É o caso em que a definição equivocada do problema submete o objetivo principal ao objetivo secundário. Qual deve ser o objetivo da ação do Estado – acumular resultados ou construir bem-estar social (BES)? E não se deve achar que existe excludência na proposição. Desde que não exista subordinação, os dois objetivos podem conviver. Mas construir BES será o objetivo principal.
Gonzalo Vecina Neto
Gonzalo Vecina Neto, médico sanitarista e novo colunista do 'Estado' Foto: Felipe Rau/ Estadão
Assim, por exemplo, garantir o direito de ir e vir é o caminho para construir BES. Se será o Estado ou o privado que prestará o serviço dependerá da capacidade do Estado de ser eficiente na realização desse serviço. Se for o privado, a relação será intermediada pela presença do lucro. Mas o serviço – direito de ir e vir – estará entregue.
Aí a discussão do que é gerenciar – fazer. Toda organização existe para cumprir com seus objetivos, sua razão de existir é entregar à sociedade o que a sociedade demanda. Porém, para realizar as entregas, ela deve mobilizar recursos – pessoas, equipamentos, materiais e conhecimentos. A partir dessa mobilização é que os objetivos serão atingidos e as entregas se realizarão. Gerenciar, administrar é, portanto, de forma simples, a capacidade de mobilizar recursos para atingir objetivos.
Como o Estado mobiliza recursos? Por causa da necessidade de transparência e do princípio da isonomia para contratar pessoas, o Estado realiza concursos públicos e para comprar realiza licitações. Os dois procedimentos estão voltados para realizar a melhor escolha de pessoas, materiais, conhecimentos, garantindo ao mesmo tempo iguais oportunidades a todos que queiram ser servidores públicos ou queiram vender coisas para o Estado e as melhores escolhas e oportunidades para a administração do Estado.

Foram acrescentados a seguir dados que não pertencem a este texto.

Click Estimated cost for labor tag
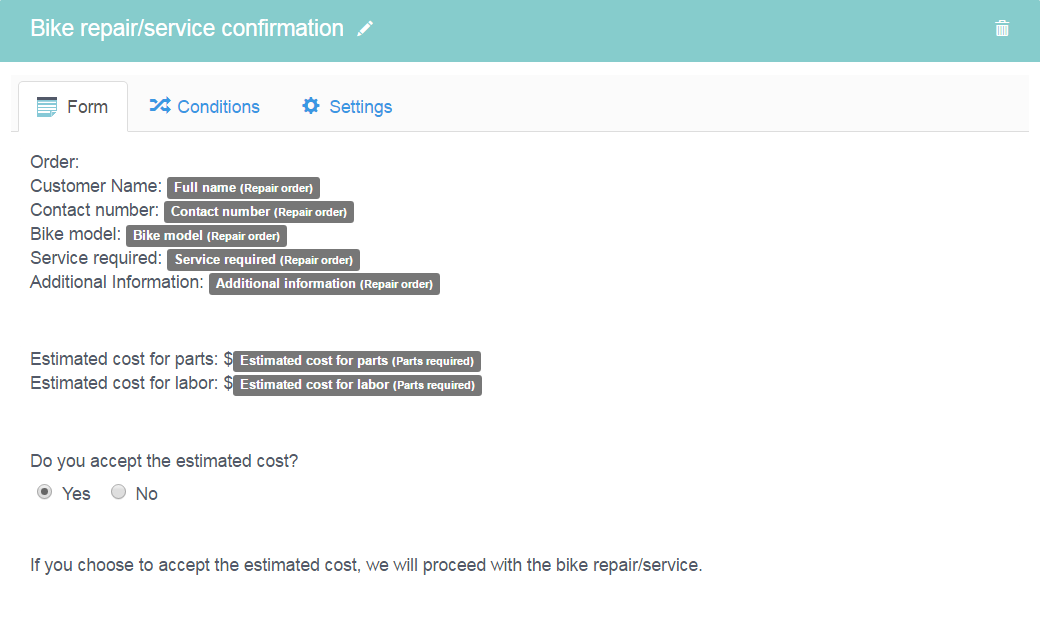 click(x=358, y=385)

A capacidade de mobilizar recursos, porém, foi revolucionada pelas transformações no mundo da gestão levadas a efeito pela ideia da ação estratégica, que muda o plano na medida em que o mundo ou as organizações mudam. 
Mas, mais do que a ideia da estratégia, a gestão foi revolucionada pela incorporação da tecnologia da informação. Esses dois vetores transformaram de maneira radical a capacidade de mobilização de recursos nas organizações.
Assim para contratar uma pessoa o Estado leva um ano e uma organização privada, um mês. Os estoques médios de um hospital estatal não são inferiores a 90 dias, mesmo com o advento dos pregões eletrônicos e em um bom hospital privado estes estoques não devem passar de 20 dias. Tempo é um recurso valioso e estoque é dinheiro parado.
Milhares de máscaras distribuídas para hospitais na Alemanha
Milhares de máscaras distribuídas para hospitais Foto: REUTERS/Leon Kuegeler
Até aqui tomei o cuidado de não usar a palavra público e, sim, Estado. O público pode ser privado e o Estado será sempre público. O Estado hoje não está capacitado para fazer. Precisa ser reformado. E parte de suas funções públicas deve ser realizada pelo setor privado – seja através de parcerias público-privadas intermediadas pelo lucro ou de ações de cooperação com entidades sem finalidades lucrativas como as realizadas por OS ou Oscips na área da saúde. A experiência da gestão de hospitais estatais por OS em São Paulo é um exemplo do sucesso da realização das entregas que constroem BES, que deve ser o objetivo principal do Estado. Óbvio que essa relação deve ser transparente e acompanhada pelos órgãos de controle e pela sociedade. 
Transparência e eficiência são os desafios destes tempos.